Prompt -
In the listing, update the stretch from the line containing "The height and" through the line containing "Action: (x=344, y=155)", replacing "label" with "button" and leaving everything else unchanged. Return only those lines.

-- BEGIN Data provided --

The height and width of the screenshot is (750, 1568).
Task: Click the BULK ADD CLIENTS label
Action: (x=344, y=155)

-- END Data provided --
-- BEGIN Data provided --

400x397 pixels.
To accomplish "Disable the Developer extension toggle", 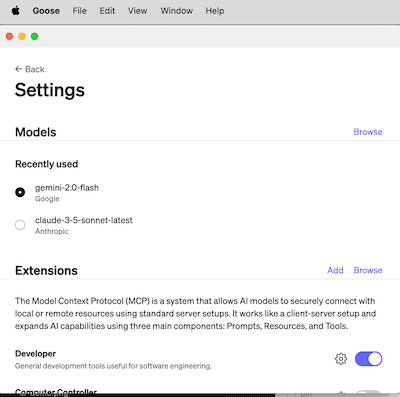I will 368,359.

-- END Data provided --

Output for this exercise -
The height and width of the screenshot is (750, 1568).
Task: Click the BULK ADD CLIENTS button
Action: (x=344, y=155)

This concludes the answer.